We then used the general protocol and sonicated different membrane to NP weight ratios (ranging from NP only to 1.0) of the two components in co-suspension at a fixed amplitude (20%), temperature (15°C), and duration (5 min.). Using the optimal ratio identified in these experiments, we assessed size and PDI of co-suspensions that were sonicated at different volumes (50–400 µl) and NP densities (0.5-3 mg/ml).
Finally, to identify effects of and interactions between the settings on the sonicator, we performed statistical design of experiments (DOE) with Design-Expert software (Stat-Ease, Version 13, Minneapolis, MN) with a 5-level surface central composite design algorithm. Three parameters (variables) were included in the statistical analysis (Table 1): amplitude (%, A), time (min., B), and temperature (°C, C). These variables were incorporated into the development of a Central Composite design- a Response Surface Method that evaluates interactions and quadratic effects by analyzing the variables at five levels. The 32 run combinations used to test the model are listed in Supplementary Table S1. PLGA NPs (1 mg/ml final concentration) were combined with membrane vesicles (0.1 mg/ml final protein concentration) in a volume of 150 µl in 1.5 mL polypropylene tubes. Co-suspensions were sonicated according to the conditions outlined in Supplementary Table S1. After sonication, samples were diluted in PBS and incubated as described above before quantitative assessment of size (nm) and PDI. The evaluated responses (raw values in Supplementary Table S1) were analyzed by ANOVA, allowing us to assess the effect of each variable and their interactions.
Imaging
We used transmission electron microscopy (TEM) and confocal microscopy to visualize morphology and colocalization, respectively, of membrane vesicle and NP components after sonicating different ratios of the two as described above. For TEM imaging, carbon-coated 200 mesh copper grids (Electron Microscopy Sciences, Hatfield, PA) pretreated with 0.002% Alcian blue in 0.03% acetic acid were floated on top of 30 µl drops of NP suspensions (30 min, room temperature). After washing with diH2O, the samples were negatively stained by floating the grid on a 50 µl drop of filtered 2% uranyl acetate (pH = 7.0, 5 min, room temperature). Samples were dried for 12h in a grid storage box before imaging with a Philips CM120 transmission electron microscope (TSS Microscopy, Beaverton, OR).
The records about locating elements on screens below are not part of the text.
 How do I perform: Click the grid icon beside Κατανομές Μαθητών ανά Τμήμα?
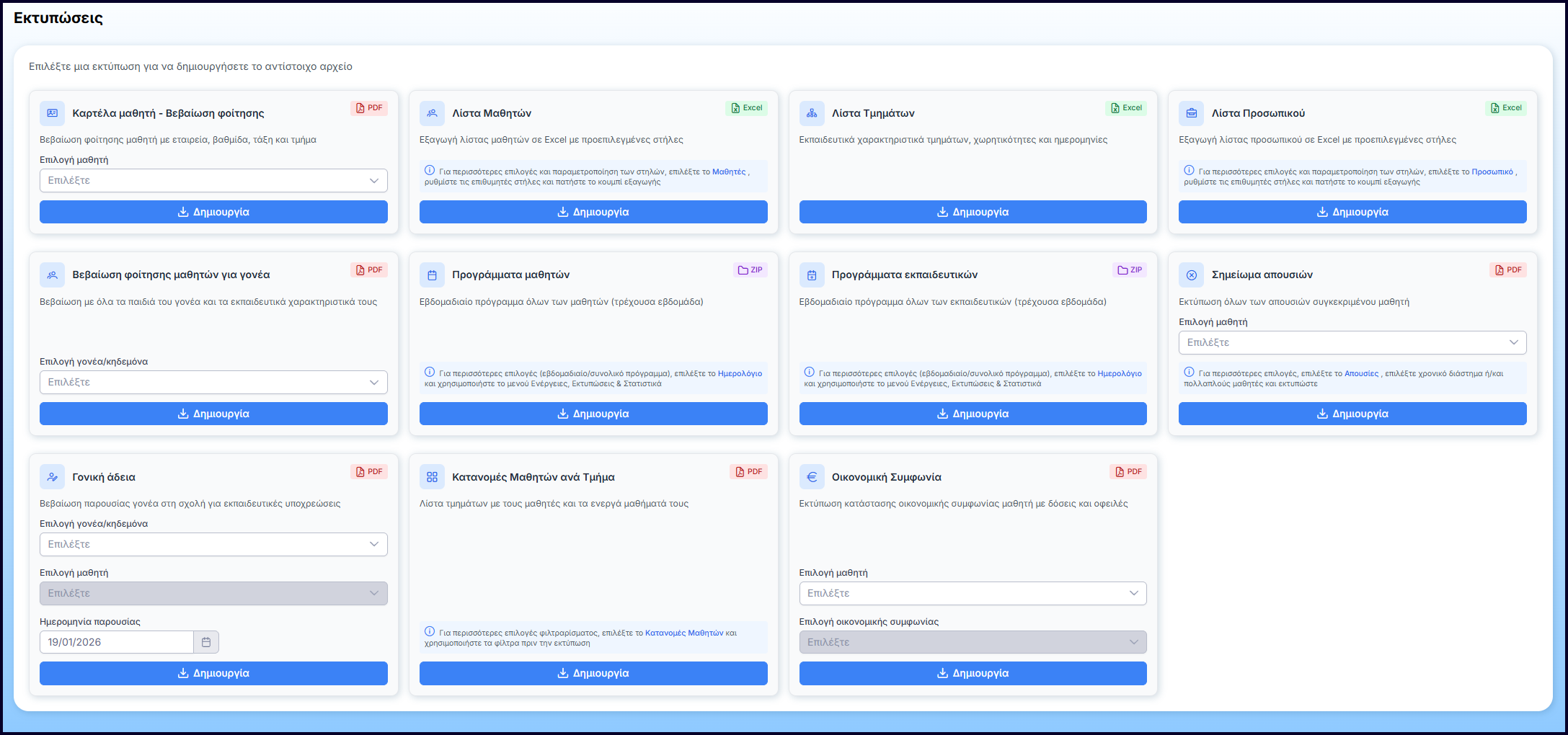coord(432,477)
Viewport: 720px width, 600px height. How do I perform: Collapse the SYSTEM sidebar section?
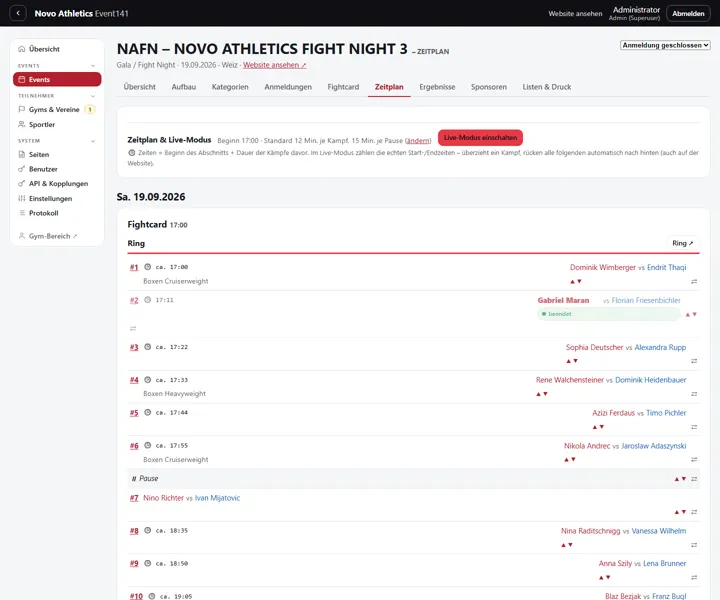click(x=93, y=141)
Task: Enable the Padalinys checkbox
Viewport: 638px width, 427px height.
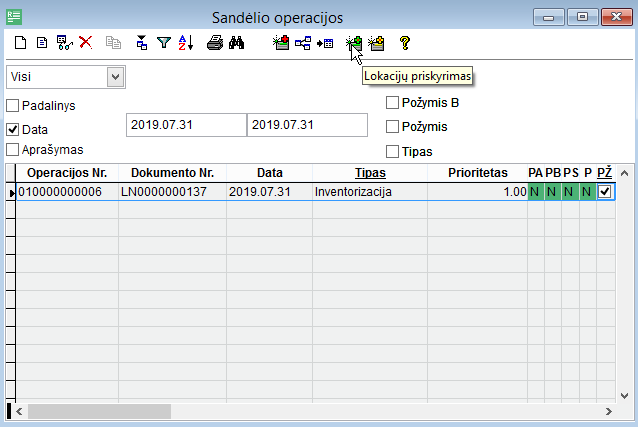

For confocal microscopy, NPs loaded with lipophilic tracer DiD (0.3% w/w) were suspended with varying amounts of membrane vesicles labeled with CellMask™ orange plasma membrane stain and sonicated as described above. Samples were mixed with an aqueous mounting medium and mounted on glass slides with 12 mm glass coverslips (#1.5H thickness, ThorLabs, Newton, NJ). Slides were imaged using 561 nm wavelength (membrane vesicles, green) and 633 nm wavelength (NP, red) using Leica HCS A confocal microscope.
Statistics
One-way or two-way repeated-measures ANOVA, followed with Tukey’s or Dunnett’s post hoc analysis, were used for comparison of data groups, where appropriate and as indicated in figure legends. In all cases, p < 0.05 was considered statistically significant.